SECTION 4.2       Appointment, Removal and Resignation of Preferred Guarantee
                  Trustees

            (a)   Subject to Section 4.2(b), the Preferred Guarantee Trustee
may be appointed or removed without cause at any time by the Guarantor.

            (b)   The Preferred Guarantee Trustee shall not be removed in
accordance with Section 4.2(a) until a Successor Preferred Guarantee Trustee
has been appointed and has accepted such appointment by written instrument
executed by such Successor Preferred Guarantee Trustee and delivered to the
Guarantor.



                                     12
<PAGE>   16

            (c)   The Preferred Guarantee Trustee appointed to office shall
hold office until a Successor Preferred Guarantee Trustee shall have been
appointed or until its removal or resignation.  The Preferred Guarantee Trustee
may resign from office (without need for prior or subsequent accounting) by an
instrument in writing executed by the Preferred Guarantee Trustee and delivered
to the Guarantor, which resignation shall not take effect until a Successor
Preferred Guarantee Trustee has been appointed and has accepted such
appointment by instrument in writing executed by such Successor Preferred
Guarantee Trustee and delivered to the Guarantor and the resigning Preferred
Guarantee Trustee.

            (d)   If no Successor Preferred Guarantee Trustee shall have been
appointed and accepted appointment as provided in this Section 4.2 within 60
days after delivery to the Guarantor of an instrument of resignation, the
resigning Preferred Guarantee Trustee may petition any court of competent
jurisdiction for appointment of a Successor Preferred Guarantee Trustee.  Such
court may thereupon, after prescribing such notice, if any, as it may deem
proper, appoint a Successor Preferred Guarantee Trustee.
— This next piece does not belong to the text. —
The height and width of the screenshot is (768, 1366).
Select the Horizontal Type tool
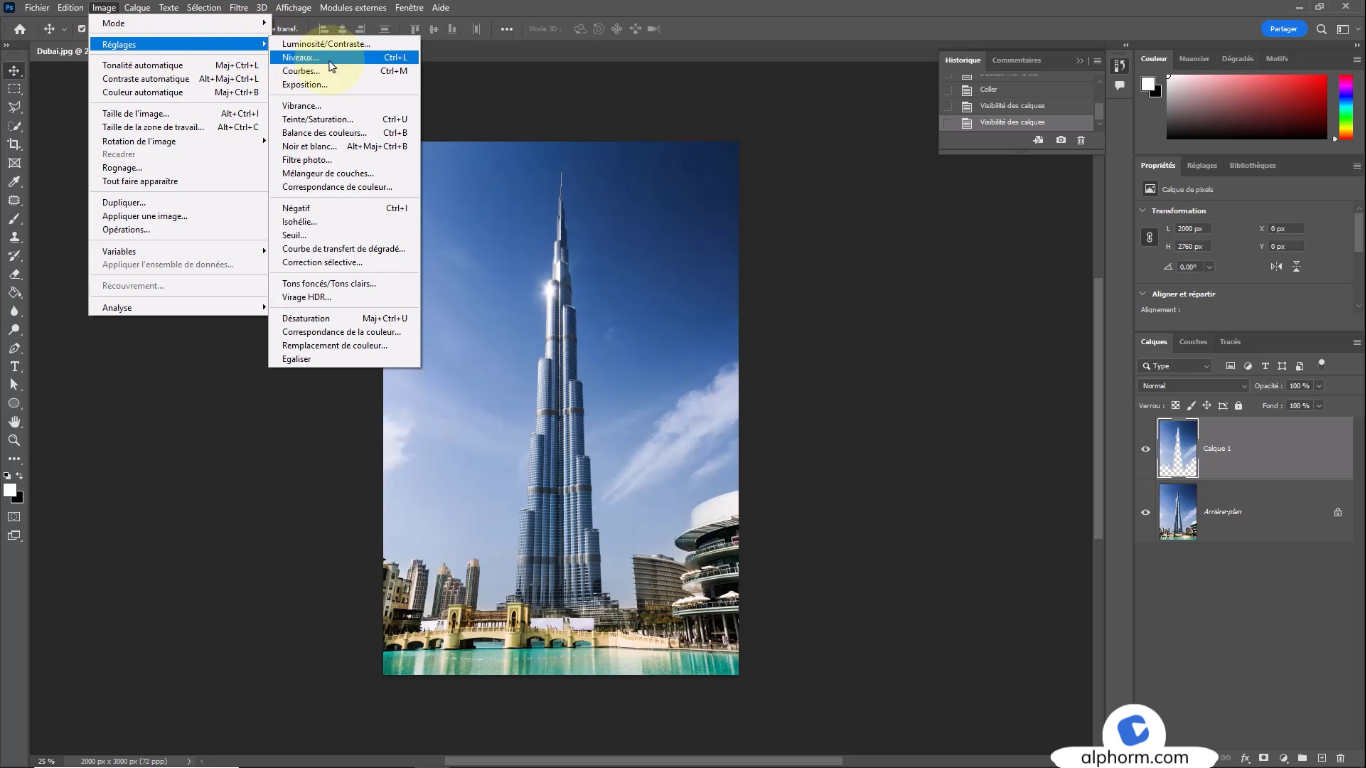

            (e)   No Preferred Guarantee Trustee shall be liable for the acts
or omissions to act of any Successor Preferred Guarantee Trustee.

            (f)   Upon termination of this Preferred Securities Guarantee or
removal or resignation of the Preferred Guarantee Trustee pursuant to this
Section 4.2, the Guarantor shall pay to the Preferred Guarantee Trustee all
amounts accrued to the date of such termination, removal or resignation.


                                   ARTICLE V
                                   GUARANTEE

SECTION 5.1       Guarantee

            The Guarantor irrevocably and unconditionally agrees to pay in full
to the Holders the Guarantee Payments (without duplication of amounts
theretofore paid by the Issuer), as and when due, regardless of any defense,
right of set-off or counterclaim that the Issuer may have or assert.  The
Guarantor's obligation to make a Guarantee Payment may be satisfied by direct
payment of the required amounts by the Guarantor to the Holders or by causing
the Issuer to pay such amounts to the Holders.

SECTION 5.2       Waiver of Notice and Demand

            The Guarantor hereby waives notice of acceptance of this Preferred
Securities Guarantee and of any liability to which it applies or may apply,
presentment, demand for payment, any




                                     13
<PAGE>   17

right to require a proceeding first against the Issuer or any other Person
before proceeding against the Guarantor, protest, notice of nonpayment, notice
of dishonor, notice of redemption and all other notices and demands.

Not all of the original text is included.